Here is a complete list of the cookies used (as of May, 2018):
-
scarab.visitor - This cookie that stores store the visitor id which will identify the visitor through sessions.
- cdv - This is the 3rd-party version of scarab.visitor.
-
scarab.profile - This cookie stores user profile information, products the user browsed, etc. It also stores performance metrics about our scripts, how fast is it loaded, executed, and so on. The information stored in this cookie is encrypted.
- xp - This is the 3rd-party version of scarab.profile.
-
scarab.mayAdd & scarab.mayViewed - These are the session cookies that are used for click and add-to-cart tracking. When a user clicks on a recommended item, for example, there's no time to report the click to our server (we don't want to block the user flow), so we store it in a cookie. The next time our script loads in the same browser we read these cookies and send the data to our servers.
- s - This is a 3rd-party cookie used for similar purposes as scarab.mayAdd and scarab.mayViewed.
How the Web Extend cookies work
The Web Extend cookies store the following data on your website:
- Browser user agent
- Cookie identifiers
- Pseudonymous identifier (external ID or Emarsys emailhash) in the case of logged-in visitors
- Web traffic session data: product views (mayViewed cookie) and carts (mayAdd cookie)
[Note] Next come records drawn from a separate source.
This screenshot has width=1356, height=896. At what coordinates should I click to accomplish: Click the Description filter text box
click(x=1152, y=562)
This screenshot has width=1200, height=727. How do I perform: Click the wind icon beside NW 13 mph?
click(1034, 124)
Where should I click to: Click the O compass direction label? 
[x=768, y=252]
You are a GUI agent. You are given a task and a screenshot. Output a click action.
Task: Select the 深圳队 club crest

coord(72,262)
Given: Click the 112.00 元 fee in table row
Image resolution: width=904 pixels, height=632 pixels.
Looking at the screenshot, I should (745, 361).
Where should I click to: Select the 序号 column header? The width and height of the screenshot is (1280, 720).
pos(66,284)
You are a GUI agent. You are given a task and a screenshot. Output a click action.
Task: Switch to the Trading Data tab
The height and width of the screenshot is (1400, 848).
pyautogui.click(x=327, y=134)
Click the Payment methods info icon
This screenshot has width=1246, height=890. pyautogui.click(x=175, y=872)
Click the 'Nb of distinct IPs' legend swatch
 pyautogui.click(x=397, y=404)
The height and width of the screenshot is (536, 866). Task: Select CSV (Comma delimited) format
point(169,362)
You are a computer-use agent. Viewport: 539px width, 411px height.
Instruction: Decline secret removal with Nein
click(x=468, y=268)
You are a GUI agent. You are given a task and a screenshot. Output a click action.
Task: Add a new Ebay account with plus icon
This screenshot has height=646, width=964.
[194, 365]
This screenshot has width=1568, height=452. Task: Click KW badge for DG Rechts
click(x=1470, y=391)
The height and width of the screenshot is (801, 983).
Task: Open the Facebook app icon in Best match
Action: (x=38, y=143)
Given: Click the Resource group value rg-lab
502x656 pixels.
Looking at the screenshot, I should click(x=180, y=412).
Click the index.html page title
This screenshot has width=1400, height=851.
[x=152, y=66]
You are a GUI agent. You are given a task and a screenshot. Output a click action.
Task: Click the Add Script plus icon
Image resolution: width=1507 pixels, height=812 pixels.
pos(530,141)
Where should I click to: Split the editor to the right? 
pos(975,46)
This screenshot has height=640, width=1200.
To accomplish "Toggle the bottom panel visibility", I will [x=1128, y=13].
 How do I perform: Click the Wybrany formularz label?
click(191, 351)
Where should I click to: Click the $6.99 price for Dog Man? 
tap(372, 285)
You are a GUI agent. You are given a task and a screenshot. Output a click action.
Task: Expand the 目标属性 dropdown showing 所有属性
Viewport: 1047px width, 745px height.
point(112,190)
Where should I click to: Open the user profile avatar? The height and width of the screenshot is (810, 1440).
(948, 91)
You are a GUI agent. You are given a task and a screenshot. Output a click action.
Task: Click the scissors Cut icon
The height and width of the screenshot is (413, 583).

Besides this data, we store the user's IP address in our own Web Extend database. Only when this database updates your Emarsys account's contact database is the pseudonymized data matched to a contact ID and that contact's profile is updated (see above).
setEmail command in the Web Extend JavaScript
The setEmail command does receive a personal data (US: personally identifiable information, or PII) as input: the contact's email address.
However, this email address is hashed using a proprietary algorithm in the end-user's browser, and only this hashed ID is passed on to and stored by Web Extend.
Reverse engineering the hash is beyond reasonable efforts by today's technology.
Email address as identifier in Sales Data files
A subsystem of Web Extend, the Sales Data Service, also receives personal data/PII (the email address of the contact) for input in some implementations.
Similarly to setEmail, this email address is hashed immediately as the file is processed, and only this hashed ID is stored with these sales data files.